Beliau adalah salah satu qurratul aini li Rasulillah, belahan cinta Nabi Muhammad saw, yaitu putri beliau saw Sayyidatuna Fathimah Az-Zahra ra. Beliau adalah lambang istri yang shalihah, putri yang shalihah, ibunda yang shalihah dan shahabiyah yang shalihah. Empat kemuliaan Sayyidatuna Fathimah ra menjadi Qudwah (panutan) sebagai istri yang shalihah, menjadi Qudwah sebagai anak yang shalihah berbakti kepada ayah dan ibunya dan menjadi Qudwah sebagai ibu yang shaleh terhadap anaknya dan menjadi sahabat Nabi saw yang mulia. Empat kemuliaan ini berkumpul pada Sayyidatuna Fathimah Zahra ra.
Ketika datang tamu kepada Sayyidatuna Fathimah Zahra ra, tiadalah ia ingin menemui tamunya sebelum meminta izin kepada suaminya, Sayyidina Ali bin Abi Thalib kw. Padahal ia adalah putrinya Rasulullah saw. Penghargaannya kepada suaminya tidak mau menemui tamu terkecuali sudah diizinkan oleh suaminya.
Istri yang shalihah dan juga sebagai ibunda yang shalihah, ibunda yang selalu mendidik anak-anaknya dengan didikan yang mulia dengan pengajaran Nabi Muhammad saw.
Diriwayatkan didalam Shahih Bukhari, ketika Sayyidatuna Fathimah Zahra ra mengadu kepada Rasul karena selalu menumbuk gandum dengan tangannya sendiri, tangan yang demikian lembutnya tercabik-cabik karena kasarnya daripada alat untuk menumbuk gandum itu.

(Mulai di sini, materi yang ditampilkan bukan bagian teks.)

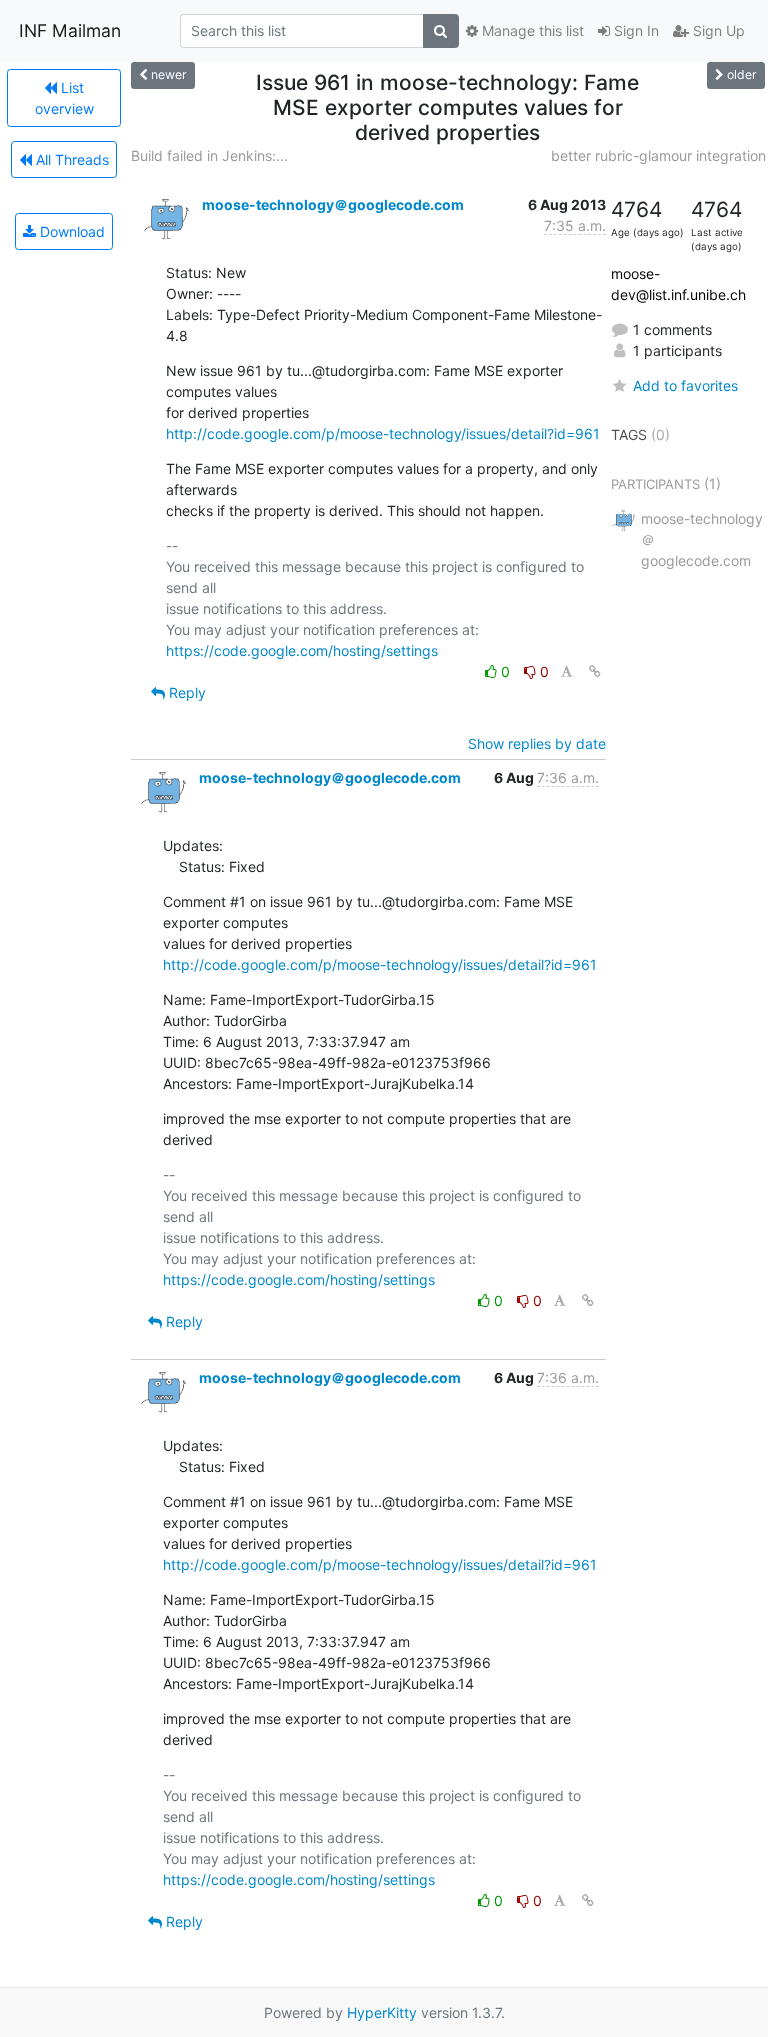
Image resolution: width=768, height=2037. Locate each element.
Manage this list (531, 30)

Diriwayatkan oleh Alhafidh Al Imam Muhammad bin Alwi dalam kitabnya, bahwa Rasul saw selalu mencium pipinya Fathimah karena pipinya Sayyidatuna Fathimah ra wanginya sama dengan wanginya buah-buahan di surga. Sehingga jika Rasul saw rindu kepada surga, beliau mencium Sayyidatuna Fathimah ra, putrinya.
Tangan lembut itu tercabik-cabik terkena kasarnya alat penumbuk gandum. Ia harus menumbuk gandum setiap harinya untuk membuat roti sendiri, untuk makanan anaknya. Suatu hari, beliau datang kepada Rasul meminta khadim, katanya, “Barangkali ada pembantu yang bisa membantuku dirumah untuk menumbuk gandum wahai ayahku.” Rasul saw menjawab, “Kuberi kau amalan yang lebih indah dari sekedar pembantu, yaitu bacalah Subhanallah 33x, Alhamdulillah 33x dan Allahu akbar 34x sebelum tidur. Itu akan membuatmu bersemangat dan memberimu kekuatan.”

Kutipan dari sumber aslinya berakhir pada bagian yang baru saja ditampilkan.